Whatever pictures the entries hold, omit them, and output exactly the lines from the one containing "Open the full Shopping Cart page button" through the final line.

*** Opening Excerpted data ***

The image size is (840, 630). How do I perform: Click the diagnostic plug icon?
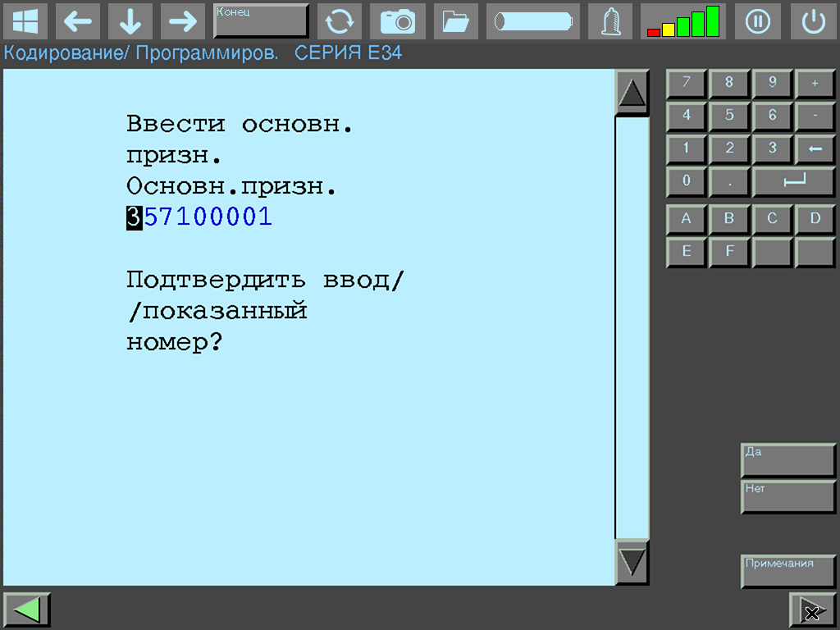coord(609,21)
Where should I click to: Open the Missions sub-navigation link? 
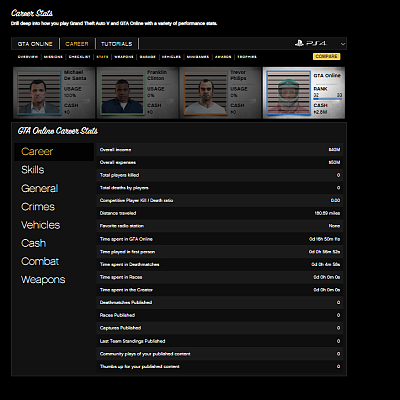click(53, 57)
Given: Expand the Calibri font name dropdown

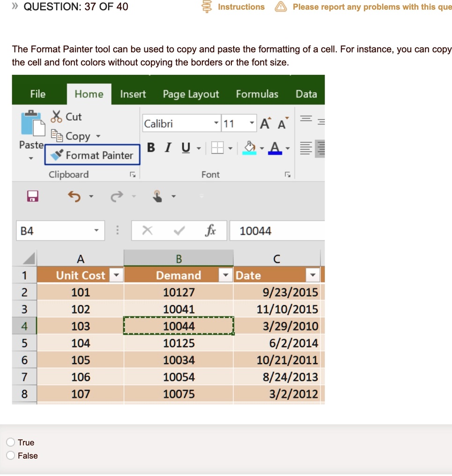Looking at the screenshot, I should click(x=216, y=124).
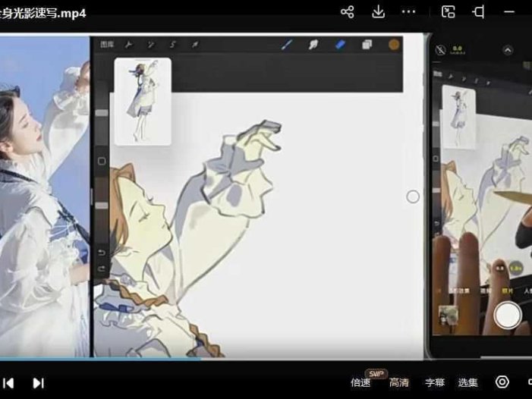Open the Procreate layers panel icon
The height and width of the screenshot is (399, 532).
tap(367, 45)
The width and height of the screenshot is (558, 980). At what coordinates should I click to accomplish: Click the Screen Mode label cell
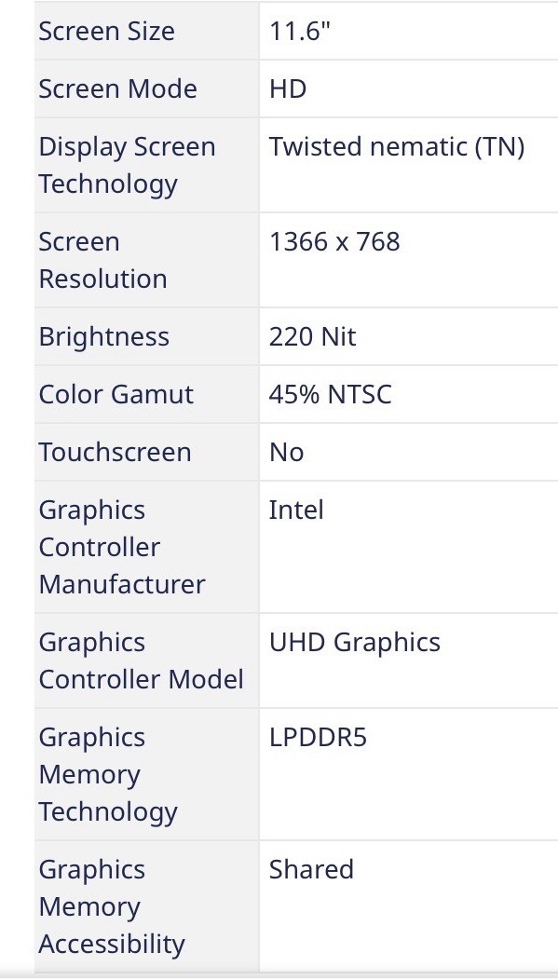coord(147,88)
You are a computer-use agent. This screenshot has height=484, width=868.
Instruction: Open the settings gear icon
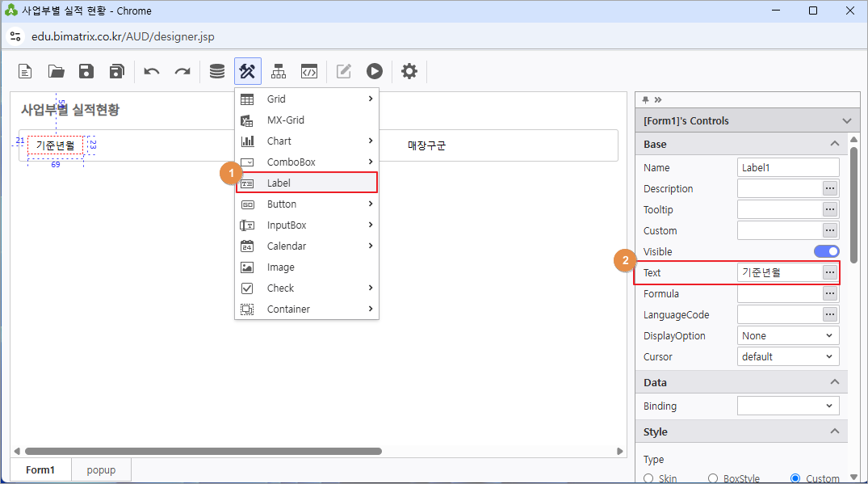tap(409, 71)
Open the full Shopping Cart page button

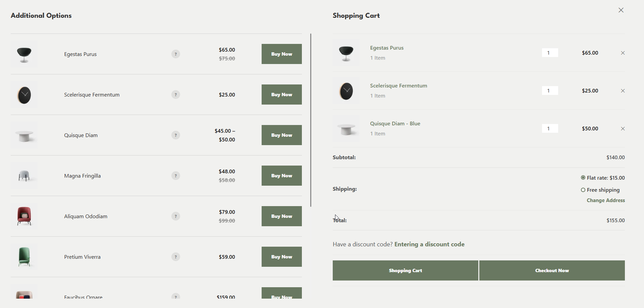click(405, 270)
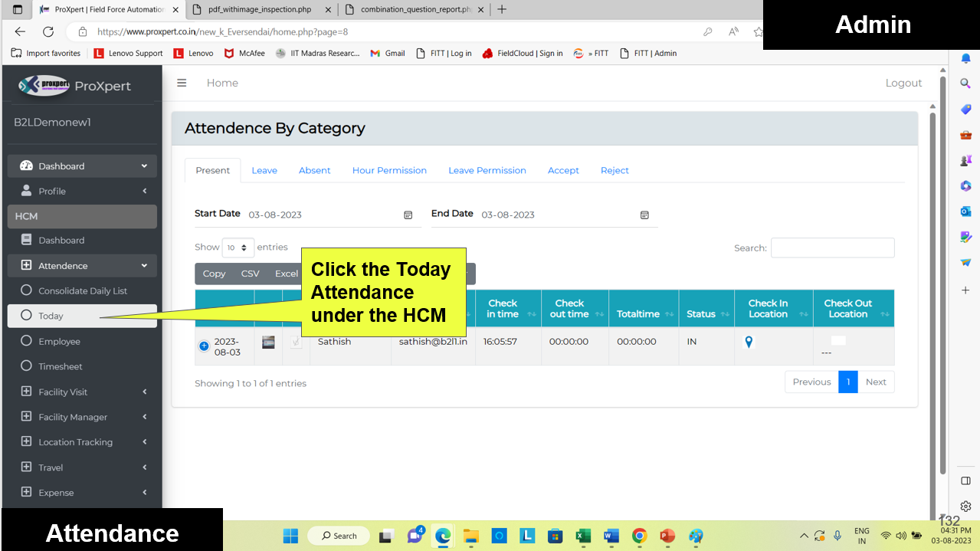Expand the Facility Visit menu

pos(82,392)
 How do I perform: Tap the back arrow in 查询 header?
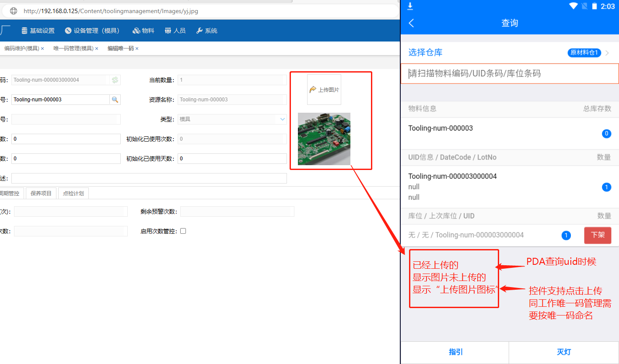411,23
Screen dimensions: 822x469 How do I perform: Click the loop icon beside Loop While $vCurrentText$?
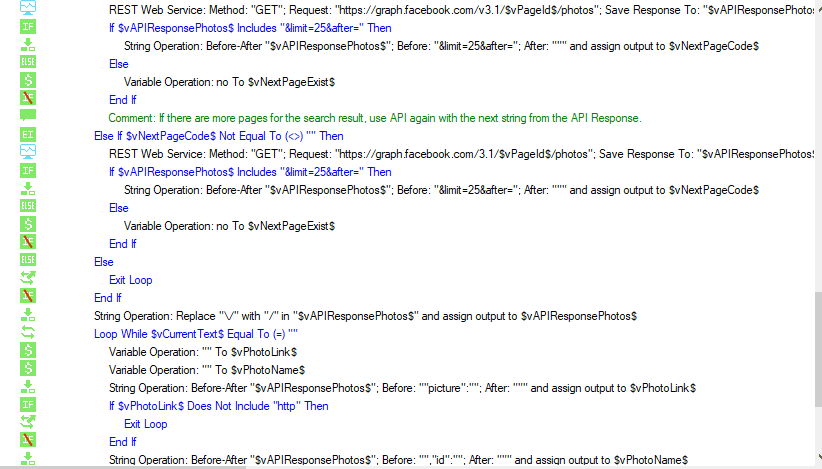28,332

*** Closing Excerpted data ***

--- Response below ---
Open the full Shopping Cart page button

click(405, 270)
Expand the Facility Visit menu

pos(82,392)
 How do I perform: Tap the back arrow in 查询 header?
411,23
Screen dimensions: 822x469 How do I perform: Click the loop icon beside Loop While $vCurrentText$?
28,332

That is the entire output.